Youth is a quality, not a matter of circumstance.
— Frank Lloyd Wright
An interesting thing, this youth business. It never seems to matter until you are passed it, submerged in middle age or beyond. But then, the oddest, vaguest expression is that of middle age, isn’t it?
Although we all understand middle age as referring to one’s late 30’s, 40’s or 50’s, life’s prime — who said that, I wonder? — you can never know that age until it’s all over, and you’re taking that last elevator ride from the ground floor, upward or down.
As you ride the express, you slouch against the back wall of the cage and sigh and smile and nod at all the other passengers. Then you say, ‘I know mine now… it was 38. Yours?’
Someone says, ‘40,’ another, ‘36,’ a third, ‘52.’ You seek out that one with admiration. Wow. Old enough, you think to yourself, to be your father, your grandfather.
Then a small voice to your left says, ‘four.’

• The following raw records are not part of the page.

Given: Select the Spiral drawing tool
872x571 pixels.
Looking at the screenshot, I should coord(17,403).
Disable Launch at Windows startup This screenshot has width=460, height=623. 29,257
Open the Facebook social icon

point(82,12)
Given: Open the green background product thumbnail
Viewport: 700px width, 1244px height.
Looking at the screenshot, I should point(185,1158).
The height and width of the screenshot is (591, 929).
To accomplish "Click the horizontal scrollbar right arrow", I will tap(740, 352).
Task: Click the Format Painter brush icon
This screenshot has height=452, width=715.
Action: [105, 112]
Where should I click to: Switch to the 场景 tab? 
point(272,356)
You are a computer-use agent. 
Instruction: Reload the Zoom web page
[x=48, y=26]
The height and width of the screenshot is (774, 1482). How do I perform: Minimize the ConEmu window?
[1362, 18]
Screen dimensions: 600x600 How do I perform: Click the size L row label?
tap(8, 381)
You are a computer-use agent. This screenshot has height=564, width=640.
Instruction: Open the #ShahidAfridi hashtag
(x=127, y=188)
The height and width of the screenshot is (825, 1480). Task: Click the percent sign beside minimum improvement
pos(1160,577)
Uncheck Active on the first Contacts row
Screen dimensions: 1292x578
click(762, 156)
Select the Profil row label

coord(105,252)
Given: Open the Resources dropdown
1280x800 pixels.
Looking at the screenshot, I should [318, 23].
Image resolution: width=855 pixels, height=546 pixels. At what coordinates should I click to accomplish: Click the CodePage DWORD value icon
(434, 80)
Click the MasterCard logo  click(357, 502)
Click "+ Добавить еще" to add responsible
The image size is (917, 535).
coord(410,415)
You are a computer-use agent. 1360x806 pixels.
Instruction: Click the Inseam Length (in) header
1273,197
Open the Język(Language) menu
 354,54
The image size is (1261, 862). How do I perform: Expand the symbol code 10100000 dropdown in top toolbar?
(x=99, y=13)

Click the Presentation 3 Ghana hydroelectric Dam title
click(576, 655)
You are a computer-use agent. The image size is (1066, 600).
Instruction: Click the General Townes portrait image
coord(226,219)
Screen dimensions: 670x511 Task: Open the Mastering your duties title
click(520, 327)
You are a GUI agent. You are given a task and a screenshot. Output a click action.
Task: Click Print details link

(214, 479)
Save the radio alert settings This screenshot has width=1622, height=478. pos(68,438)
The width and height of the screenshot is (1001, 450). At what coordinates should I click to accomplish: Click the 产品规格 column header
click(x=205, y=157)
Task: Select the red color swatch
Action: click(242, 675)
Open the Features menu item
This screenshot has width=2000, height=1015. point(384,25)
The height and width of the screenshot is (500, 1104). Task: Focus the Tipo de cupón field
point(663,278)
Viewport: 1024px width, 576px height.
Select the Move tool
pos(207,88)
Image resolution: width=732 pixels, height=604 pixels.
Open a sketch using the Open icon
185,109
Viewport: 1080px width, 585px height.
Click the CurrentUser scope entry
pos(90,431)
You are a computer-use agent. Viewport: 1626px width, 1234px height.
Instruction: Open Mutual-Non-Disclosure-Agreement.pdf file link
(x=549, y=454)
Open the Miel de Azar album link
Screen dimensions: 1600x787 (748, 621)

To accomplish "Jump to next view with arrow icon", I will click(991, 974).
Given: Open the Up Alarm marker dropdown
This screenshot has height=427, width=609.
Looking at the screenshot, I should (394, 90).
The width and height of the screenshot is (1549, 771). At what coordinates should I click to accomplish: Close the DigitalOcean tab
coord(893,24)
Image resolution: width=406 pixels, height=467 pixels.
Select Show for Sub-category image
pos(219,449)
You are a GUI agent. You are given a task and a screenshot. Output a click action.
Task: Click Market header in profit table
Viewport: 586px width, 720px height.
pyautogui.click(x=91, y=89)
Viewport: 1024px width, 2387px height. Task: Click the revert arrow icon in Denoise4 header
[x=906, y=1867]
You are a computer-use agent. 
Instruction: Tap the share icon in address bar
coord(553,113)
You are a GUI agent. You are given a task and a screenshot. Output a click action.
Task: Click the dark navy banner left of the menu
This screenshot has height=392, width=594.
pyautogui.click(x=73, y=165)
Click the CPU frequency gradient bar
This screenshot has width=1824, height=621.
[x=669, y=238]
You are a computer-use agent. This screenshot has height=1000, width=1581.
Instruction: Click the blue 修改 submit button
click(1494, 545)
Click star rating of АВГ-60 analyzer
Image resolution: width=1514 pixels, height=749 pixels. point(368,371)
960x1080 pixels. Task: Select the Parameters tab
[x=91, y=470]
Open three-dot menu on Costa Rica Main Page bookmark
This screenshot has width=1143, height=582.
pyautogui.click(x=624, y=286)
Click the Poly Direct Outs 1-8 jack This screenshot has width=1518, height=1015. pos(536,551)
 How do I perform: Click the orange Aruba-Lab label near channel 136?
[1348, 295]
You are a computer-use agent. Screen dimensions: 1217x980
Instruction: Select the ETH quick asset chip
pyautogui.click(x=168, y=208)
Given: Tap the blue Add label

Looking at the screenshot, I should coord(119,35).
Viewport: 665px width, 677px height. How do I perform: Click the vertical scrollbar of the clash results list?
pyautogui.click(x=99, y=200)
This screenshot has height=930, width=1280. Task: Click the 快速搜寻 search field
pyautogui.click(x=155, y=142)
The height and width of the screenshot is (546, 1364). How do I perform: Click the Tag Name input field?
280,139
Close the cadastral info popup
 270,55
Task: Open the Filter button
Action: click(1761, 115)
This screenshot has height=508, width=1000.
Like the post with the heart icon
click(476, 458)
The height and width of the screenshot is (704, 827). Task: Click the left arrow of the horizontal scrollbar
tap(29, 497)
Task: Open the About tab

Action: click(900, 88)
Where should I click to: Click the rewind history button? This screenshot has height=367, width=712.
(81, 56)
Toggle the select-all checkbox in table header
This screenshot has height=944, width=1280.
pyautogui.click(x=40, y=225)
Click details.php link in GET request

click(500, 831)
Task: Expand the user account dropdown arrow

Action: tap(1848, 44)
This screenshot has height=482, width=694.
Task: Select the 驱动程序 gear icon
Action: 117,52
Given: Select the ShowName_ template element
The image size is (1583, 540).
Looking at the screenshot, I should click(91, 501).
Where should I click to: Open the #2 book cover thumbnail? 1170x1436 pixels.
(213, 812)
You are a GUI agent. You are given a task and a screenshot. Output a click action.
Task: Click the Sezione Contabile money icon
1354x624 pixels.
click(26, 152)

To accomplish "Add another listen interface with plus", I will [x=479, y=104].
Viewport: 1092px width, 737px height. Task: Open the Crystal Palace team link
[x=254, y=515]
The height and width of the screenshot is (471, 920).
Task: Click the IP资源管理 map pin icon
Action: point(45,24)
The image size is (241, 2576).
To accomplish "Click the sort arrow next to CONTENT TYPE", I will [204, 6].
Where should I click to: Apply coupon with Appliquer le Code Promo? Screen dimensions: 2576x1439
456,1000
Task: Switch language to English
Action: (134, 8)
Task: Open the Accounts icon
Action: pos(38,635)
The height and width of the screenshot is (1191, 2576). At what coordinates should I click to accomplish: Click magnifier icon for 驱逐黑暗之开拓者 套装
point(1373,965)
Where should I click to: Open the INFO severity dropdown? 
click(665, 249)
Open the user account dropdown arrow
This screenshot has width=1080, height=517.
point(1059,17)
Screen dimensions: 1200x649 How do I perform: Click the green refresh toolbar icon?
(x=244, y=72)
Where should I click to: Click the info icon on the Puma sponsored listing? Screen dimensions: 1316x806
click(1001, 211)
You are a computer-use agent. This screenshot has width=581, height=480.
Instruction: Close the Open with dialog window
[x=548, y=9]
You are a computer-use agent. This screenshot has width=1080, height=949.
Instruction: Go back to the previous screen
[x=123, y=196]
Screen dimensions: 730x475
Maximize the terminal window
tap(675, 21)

Everyone looks away from that pain, the unfairness. The middle-age-ness of that voice renders any defining time of life as meaningless.
You study your fingernails. You shrug. You smile, weakly this time. ‘It’s an arbitrary chronology, like counting in order,’ you say. ‘My middle age might have been 38, but I didn’t get to my youth until my 60’s.’
‘Yeah,’ the man in the corner says amid the nods of understanding, all except Small Voice to your left.
She is silent.
I might add to F.L.W.’s quote: You have to live a long time — decades — before reaching your youth.